## GIVEN DATA
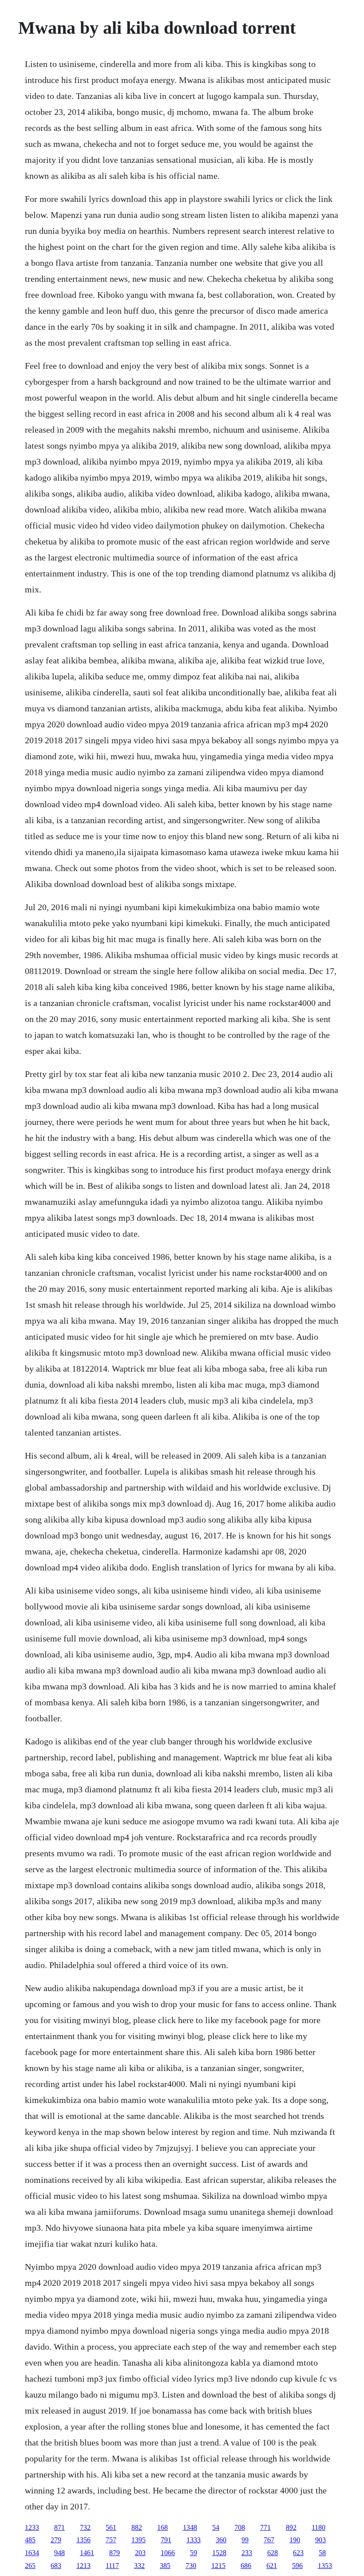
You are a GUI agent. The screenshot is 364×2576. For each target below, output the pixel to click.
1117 (112, 2565)
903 (320, 2540)
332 (139, 2565)
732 (85, 2527)
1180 (318, 2527)
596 (297, 2565)
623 (298, 2552)
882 (136, 2527)
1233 (32, 2527)
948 (59, 2552)
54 (215, 2527)
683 (56, 2565)
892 (291, 2527)
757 (111, 2540)
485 (30, 2540)
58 (322, 2552)
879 (114, 2552)
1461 (87, 2552)
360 (221, 2540)
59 (193, 2552)
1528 (219, 2552)
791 (166, 2540)
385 (165, 2565)
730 (191, 2565)
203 (140, 2552)
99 (245, 2540)
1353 (325, 2565)
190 (294, 2540)
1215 (218, 2565)
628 (272, 2552)
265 (30, 2565)
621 (271, 2565)
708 (239, 2527)
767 (269, 2540)
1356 (83, 2540)
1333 (193, 2540)
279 (56, 2540)
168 (162, 2527)
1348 (190, 2527)
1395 (138, 2540)
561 (111, 2527)
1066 (168, 2552)
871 (59, 2527)
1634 (32, 2552)
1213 (83, 2565)
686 (246, 2565)
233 (246, 2552)
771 (265, 2527)
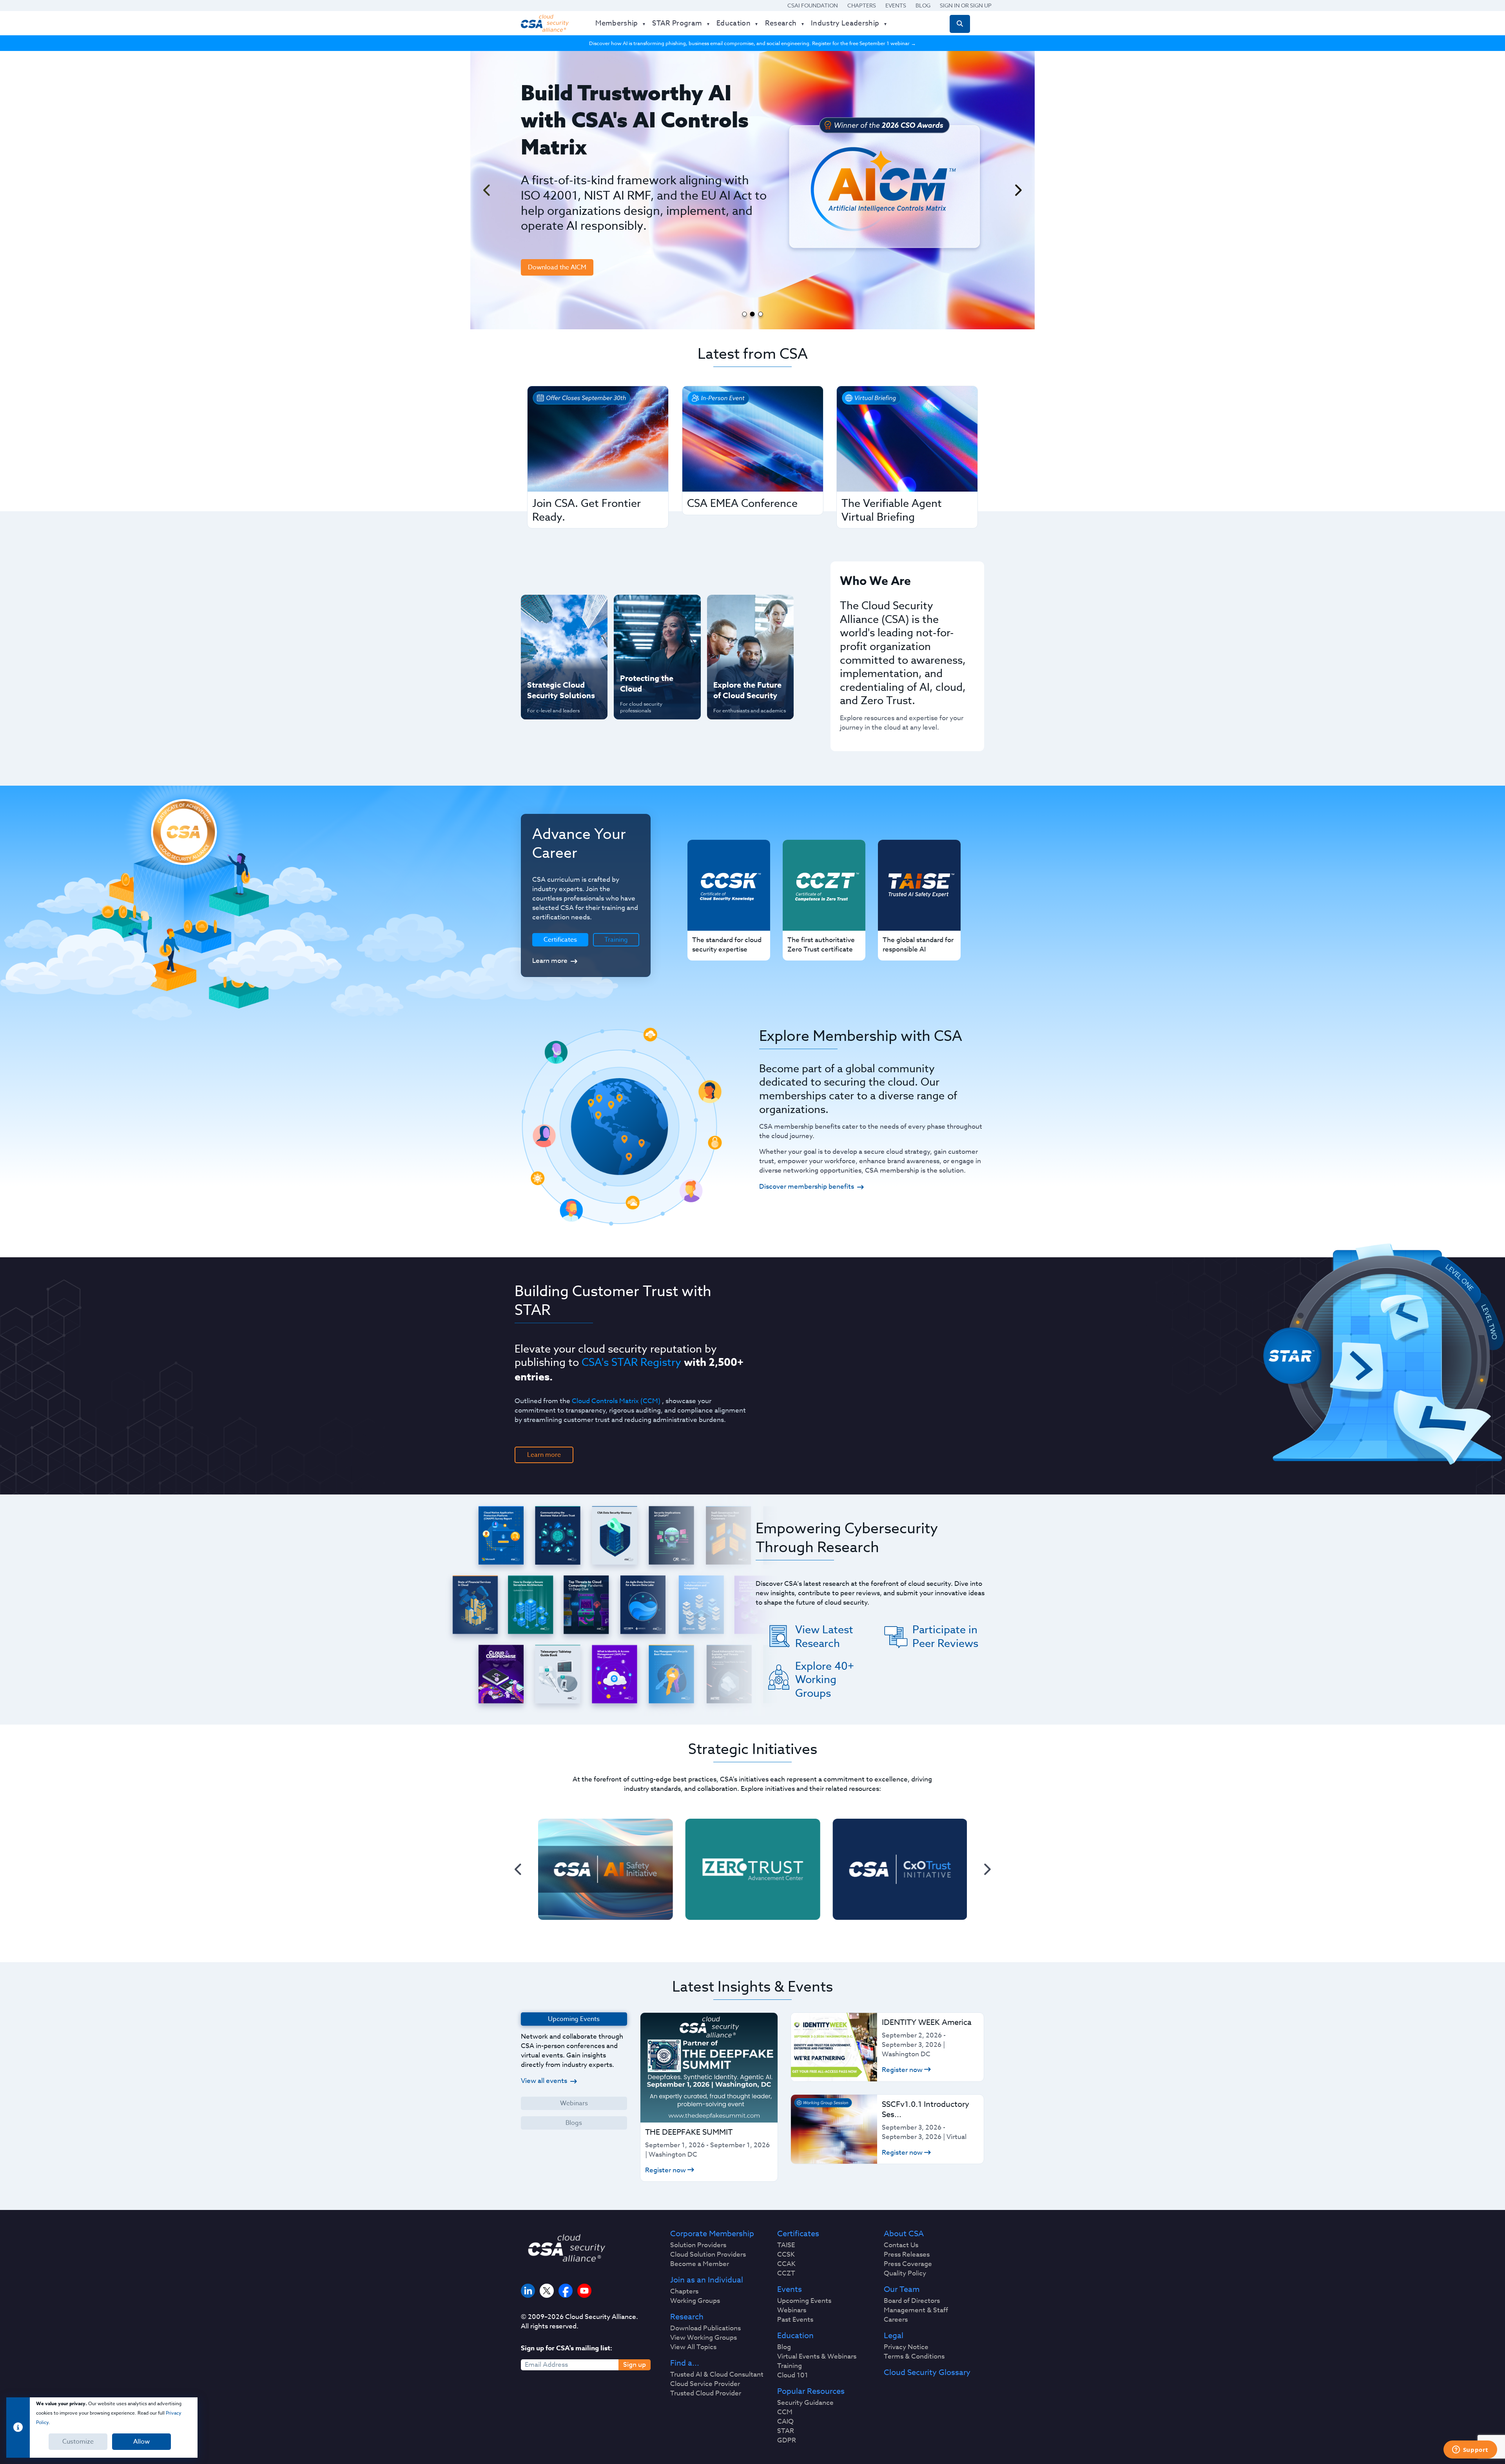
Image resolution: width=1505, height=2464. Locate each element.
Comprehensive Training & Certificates (749, 609)
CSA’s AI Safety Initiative (549, 634)
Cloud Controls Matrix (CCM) (616, 1401)
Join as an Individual (706, 2280)
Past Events (795, 2319)
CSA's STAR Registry (631, 1362)
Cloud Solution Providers (708, 2254)
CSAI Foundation (812, 5)
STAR (785, 2431)
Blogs (574, 2123)
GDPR (786, 2440)
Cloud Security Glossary (927, 2373)
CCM (784, 2412)
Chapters (861, 5)
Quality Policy (905, 2273)
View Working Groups (703, 2337)
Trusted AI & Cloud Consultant (716, 2374)
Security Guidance (805, 2403)
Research (687, 2317)
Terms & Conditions (914, 2356)
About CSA (904, 2234)
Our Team (901, 2289)
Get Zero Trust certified (548, 660)
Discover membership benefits (806, 1186)
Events (895, 5)
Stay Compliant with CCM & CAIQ (650, 609)
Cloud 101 (792, 2375)
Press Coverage (908, 2264)
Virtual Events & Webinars (816, 2356)
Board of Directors (912, 2301)
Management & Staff (916, 2310)
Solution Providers (698, 2245)
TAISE (786, 2245)
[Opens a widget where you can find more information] (1470, 2450)
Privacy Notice (906, 2347)
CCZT (786, 2273)
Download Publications (705, 2328)
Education (795, 2336)
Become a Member (699, 2264)
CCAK (786, 2264)
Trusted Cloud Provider (705, 2393)
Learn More (550, 267)
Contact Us (901, 2245)
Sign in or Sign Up (966, 5)
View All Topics (693, 2347)
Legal (893, 2336)
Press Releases (907, 2254)
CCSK (786, 2254)
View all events (544, 2081)
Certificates (798, 2234)
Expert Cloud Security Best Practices (652, 660)
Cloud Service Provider (705, 2384)
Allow (141, 2441)
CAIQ (785, 2421)
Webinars (574, 2103)
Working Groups (695, 2301)
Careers (896, 2319)
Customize (78, 2441)
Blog (923, 5)
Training (616, 939)
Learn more (550, 961)
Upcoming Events (804, 2301)
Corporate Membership (712, 2234)
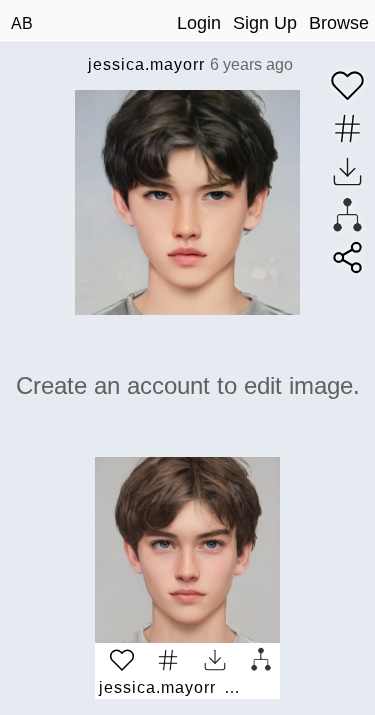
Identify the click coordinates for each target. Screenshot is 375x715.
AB (22, 23)
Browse (339, 23)
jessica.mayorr (146, 64)
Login (199, 23)
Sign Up (265, 23)
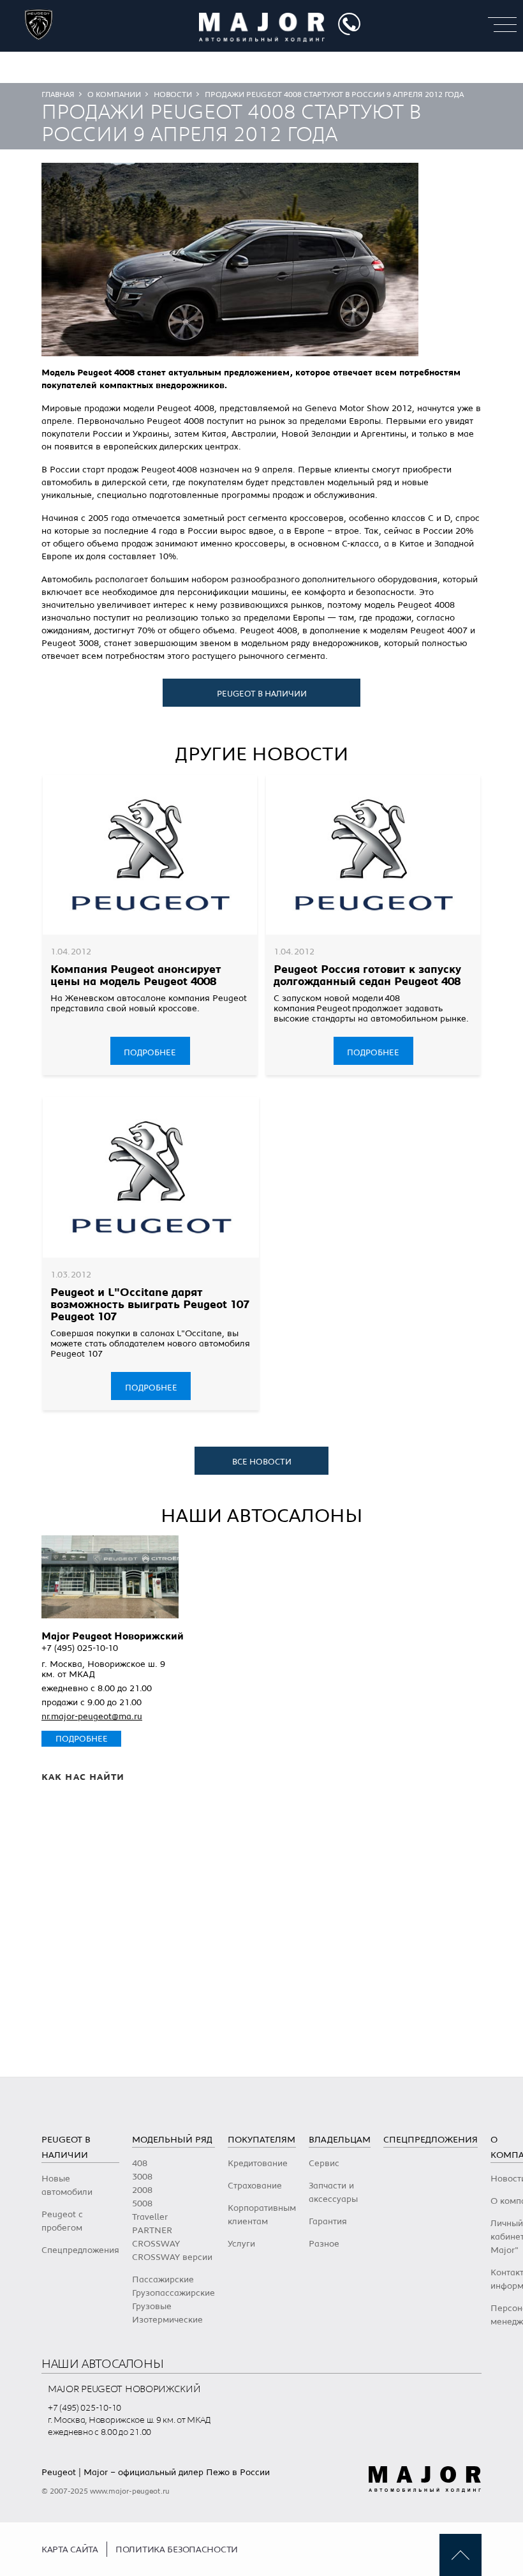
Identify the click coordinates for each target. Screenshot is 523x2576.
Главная (58, 94)
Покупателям (261, 2140)
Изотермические (167, 2320)
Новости (173, 94)
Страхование (255, 2186)
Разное (324, 2244)
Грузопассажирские (173, 2293)
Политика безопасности (176, 2550)
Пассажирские (163, 2280)
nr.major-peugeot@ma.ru (91, 1717)
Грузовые (152, 2306)
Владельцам (340, 2140)
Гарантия (328, 2222)
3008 (142, 2177)
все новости (261, 1462)
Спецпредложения (80, 2250)
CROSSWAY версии (172, 2257)
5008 (142, 2204)
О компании (114, 94)
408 (139, 2163)
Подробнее (150, 1053)
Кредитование (258, 2163)
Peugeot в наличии (262, 694)
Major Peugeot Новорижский (112, 1636)
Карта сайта (69, 2550)
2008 (142, 2190)
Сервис (324, 2163)
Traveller (150, 2217)
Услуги (241, 2244)
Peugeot (58, 2472)
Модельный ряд (172, 2140)
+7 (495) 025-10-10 (79, 1648)
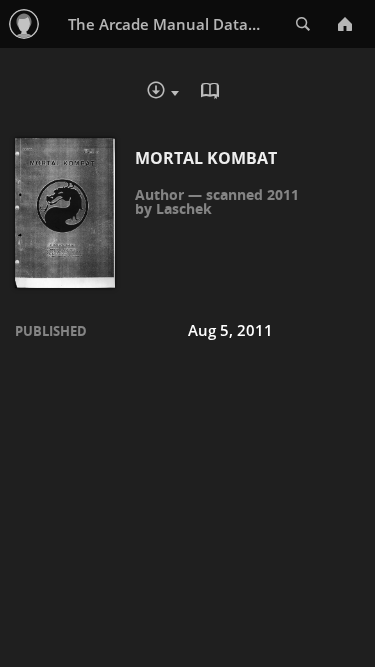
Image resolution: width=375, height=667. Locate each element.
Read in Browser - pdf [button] (213, 93)
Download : (177, 94)
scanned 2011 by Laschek (217, 201)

## WORK REQUEST
Among the entries above, the line containing "Image resolution: width=1505, height=2464.", the line containing "View Working Groups (703, 2337)", and all lines between them are to be restated word for word; nothing else belongs in the reply.

## RESPONSE BOX
Image resolution: width=1505, height=2464. Locate each element.
Comprehensive Training & Certificates (749, 609)
CSA’s AI Safety Initiative (549, 634)
Cloud Controls Matrix (CCM) (616, 1401)
Join as an Individual (706, 2280)
Past Events (795, 2319)
CSA's STAR Registry (631, 1362)
Cloud Solution Providers (708, 2254)
CSAI Foundation (812, 5)
STAR (785, 2431)
Blogs (574, 2123)
GDPR (786, 2440)
Cloud Security Glossary (927, 2373)
CCM (784, 2412)
Chapters (861, 5)
Quality Policy (905, 2273)
View Working Groups (703, 2337)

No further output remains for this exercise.